Il giudice monocratico di Monza Bianchetti ha condannato Vittorio Sgarbi a sei mesi di reclusione per avere diffamato, sul Il Giornale, il magistrato palermitano Nino Di Matteo.
A tre mesi, per omesso controllo, è stato condannato il direttore del quotidiano Alessandro Sallusti. Sia Sgarbi sia Sallusti hanno avuto le attenuanti generiche. L'articolo ritenuto diffamatorio è stato pubblicato nella rubrica Sgarbi Quotidiani il 2 gennaio del 2014.
Entrambi dovranno risarcire i danni al pm, ora in servizio alla Dna, da liquidarsi in sede civile. Il giudice ha comunque concesso a Di Matteo, difeso dall'avvocato Roberta Pezzano, una provvisionale immediatamente esecutiva di 40 mila euro.
Se venissero confermate in secondo grado e in Cassazione le condanne, il giornalista e il critico d'arte dovrebbero scontare la pena in carcere, qualora non chiedessero una misura alternativa come l'affidamento in prova.
Il giudice di Monza, infatti, non ha applicato la sospensione condizionale. Nel 2012 Sallusti venne condannato per diffamazione a 14 mesi di reclusione dalla Cassazione e, dopo aver scelto di non chiedere l'affidamento, finì ai domiciliari; l'allora presidente della Repubblica Napolitano gli concesse poi la grazia.
Nell'articolo incriminato, intitolato "Quando la mafia si combatte soltanto a parole", Sgarbi scriveva: "Riina non è, se non nelle intenzioni, nemico di Di Matteo. Nei fatti è suo complice. Ne garantisce il peso e la considerazione". E ancora: " c'è qualcosa di inquietante nella vocazione al martirio (del magistrato ndr)" e "gli unici complici che ha Riina sono i magistrati".

▶ [I TUOI COMPITI]
[a] Aggiorna il brano riscrivendo la parte tra "Il giudice monocratico" e "gennaio del 2014.", estremi inclusi, con "responsabile" al posto di "direttore".
[b] Secondo il brano, a quanto ammonta la provvisionale concessa a Di Matteo?

▶ [DATI FORNITI]
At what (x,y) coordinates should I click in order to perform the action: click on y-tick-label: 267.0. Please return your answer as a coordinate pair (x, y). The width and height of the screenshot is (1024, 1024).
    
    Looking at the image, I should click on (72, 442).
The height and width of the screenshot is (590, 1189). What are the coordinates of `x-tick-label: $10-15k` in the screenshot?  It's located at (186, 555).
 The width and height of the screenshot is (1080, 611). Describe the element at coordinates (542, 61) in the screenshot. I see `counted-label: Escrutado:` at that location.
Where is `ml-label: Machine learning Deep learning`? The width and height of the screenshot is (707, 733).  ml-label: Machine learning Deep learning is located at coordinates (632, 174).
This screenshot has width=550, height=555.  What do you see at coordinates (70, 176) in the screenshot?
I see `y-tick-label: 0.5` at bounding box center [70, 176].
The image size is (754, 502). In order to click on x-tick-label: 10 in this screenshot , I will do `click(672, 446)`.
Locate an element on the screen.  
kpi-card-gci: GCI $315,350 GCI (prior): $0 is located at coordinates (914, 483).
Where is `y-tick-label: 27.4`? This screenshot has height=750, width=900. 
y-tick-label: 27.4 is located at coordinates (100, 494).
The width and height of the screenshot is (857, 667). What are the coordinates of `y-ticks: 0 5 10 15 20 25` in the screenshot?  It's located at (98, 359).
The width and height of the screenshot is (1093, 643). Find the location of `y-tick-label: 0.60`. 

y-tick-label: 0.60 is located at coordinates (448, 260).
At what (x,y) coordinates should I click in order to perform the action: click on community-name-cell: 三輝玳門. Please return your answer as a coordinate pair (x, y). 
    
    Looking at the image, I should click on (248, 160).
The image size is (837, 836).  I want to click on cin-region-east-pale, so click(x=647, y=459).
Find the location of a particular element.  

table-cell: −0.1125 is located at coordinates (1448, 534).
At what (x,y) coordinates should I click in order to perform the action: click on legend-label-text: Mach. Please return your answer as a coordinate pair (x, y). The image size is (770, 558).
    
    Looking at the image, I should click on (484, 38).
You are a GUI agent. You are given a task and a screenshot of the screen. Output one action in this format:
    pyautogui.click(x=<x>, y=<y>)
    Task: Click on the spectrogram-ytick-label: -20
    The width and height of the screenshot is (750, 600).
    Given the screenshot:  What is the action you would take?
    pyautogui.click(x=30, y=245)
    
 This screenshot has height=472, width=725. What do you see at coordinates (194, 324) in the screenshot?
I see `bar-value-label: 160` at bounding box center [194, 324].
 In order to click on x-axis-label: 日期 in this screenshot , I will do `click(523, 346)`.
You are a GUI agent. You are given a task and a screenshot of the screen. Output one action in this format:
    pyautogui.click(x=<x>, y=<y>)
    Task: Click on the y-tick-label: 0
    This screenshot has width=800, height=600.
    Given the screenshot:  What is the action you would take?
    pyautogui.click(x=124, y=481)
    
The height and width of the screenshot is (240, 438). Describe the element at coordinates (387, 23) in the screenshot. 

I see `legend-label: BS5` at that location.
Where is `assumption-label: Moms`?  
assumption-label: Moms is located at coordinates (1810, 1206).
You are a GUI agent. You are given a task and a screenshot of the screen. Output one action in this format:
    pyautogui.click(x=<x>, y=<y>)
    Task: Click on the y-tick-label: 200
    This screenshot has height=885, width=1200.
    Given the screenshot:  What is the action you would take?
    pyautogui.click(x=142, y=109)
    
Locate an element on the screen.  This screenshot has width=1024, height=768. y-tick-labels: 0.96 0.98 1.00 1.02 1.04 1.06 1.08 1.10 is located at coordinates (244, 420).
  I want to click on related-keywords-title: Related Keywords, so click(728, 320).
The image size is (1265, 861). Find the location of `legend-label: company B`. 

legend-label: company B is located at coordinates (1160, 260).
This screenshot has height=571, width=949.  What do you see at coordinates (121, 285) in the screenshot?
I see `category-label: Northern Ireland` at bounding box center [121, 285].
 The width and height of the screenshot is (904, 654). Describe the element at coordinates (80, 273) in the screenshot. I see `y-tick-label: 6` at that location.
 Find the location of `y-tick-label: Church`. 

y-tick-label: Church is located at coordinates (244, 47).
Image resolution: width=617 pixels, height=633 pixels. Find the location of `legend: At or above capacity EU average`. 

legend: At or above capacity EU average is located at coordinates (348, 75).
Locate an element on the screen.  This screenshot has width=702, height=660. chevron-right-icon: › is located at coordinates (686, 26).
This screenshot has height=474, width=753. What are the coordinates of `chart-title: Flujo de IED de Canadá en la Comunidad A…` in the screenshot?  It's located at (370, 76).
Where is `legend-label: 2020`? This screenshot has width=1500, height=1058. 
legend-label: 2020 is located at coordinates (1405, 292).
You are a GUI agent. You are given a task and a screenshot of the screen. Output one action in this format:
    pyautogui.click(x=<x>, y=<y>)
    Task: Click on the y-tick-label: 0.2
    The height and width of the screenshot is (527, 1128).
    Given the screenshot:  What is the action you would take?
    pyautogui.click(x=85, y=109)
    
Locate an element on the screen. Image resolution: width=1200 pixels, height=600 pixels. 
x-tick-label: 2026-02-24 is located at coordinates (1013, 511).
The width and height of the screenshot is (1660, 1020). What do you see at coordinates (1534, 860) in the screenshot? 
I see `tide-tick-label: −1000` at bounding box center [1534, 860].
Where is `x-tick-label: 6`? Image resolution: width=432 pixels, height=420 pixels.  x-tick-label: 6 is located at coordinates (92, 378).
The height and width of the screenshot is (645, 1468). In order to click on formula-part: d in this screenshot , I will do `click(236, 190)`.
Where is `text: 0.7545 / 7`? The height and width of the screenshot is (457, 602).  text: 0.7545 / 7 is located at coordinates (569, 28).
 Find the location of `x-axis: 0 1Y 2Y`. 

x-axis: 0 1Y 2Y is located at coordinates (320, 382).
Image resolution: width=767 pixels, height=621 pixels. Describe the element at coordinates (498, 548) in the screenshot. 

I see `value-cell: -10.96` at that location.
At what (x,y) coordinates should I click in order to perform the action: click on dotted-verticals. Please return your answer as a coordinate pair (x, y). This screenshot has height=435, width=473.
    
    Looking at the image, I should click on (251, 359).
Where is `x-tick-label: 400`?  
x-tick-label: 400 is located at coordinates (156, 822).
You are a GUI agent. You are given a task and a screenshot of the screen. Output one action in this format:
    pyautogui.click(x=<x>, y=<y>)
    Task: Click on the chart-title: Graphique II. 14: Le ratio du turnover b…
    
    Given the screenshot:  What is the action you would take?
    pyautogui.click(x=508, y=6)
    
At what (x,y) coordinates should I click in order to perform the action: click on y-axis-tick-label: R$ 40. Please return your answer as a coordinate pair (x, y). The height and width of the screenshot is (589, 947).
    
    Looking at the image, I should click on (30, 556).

▶ [SOLUZIONI IN ORDINE]
[a]
Il giudice monocratico di Monza Bianchetti ha condannato Vittorio Sgarbi a sei mesi di reclusione per avere diffamato, sul Il Giornale, il magistrato palermitano Nino Di Matteo.
A tre mesi, per omesso controllo, è stato condannato il responsabile del quotidiano Alessandro Sallusti. Sia Sgarbi sia Sallusti hanno avuto le attenuanti generiche. L'articolo ritenuto diffamatorio è stato pubblicato nella rubrica Sgarbi Quotidiani il 2 gennaio del 2014.

[b] 40 mila euro.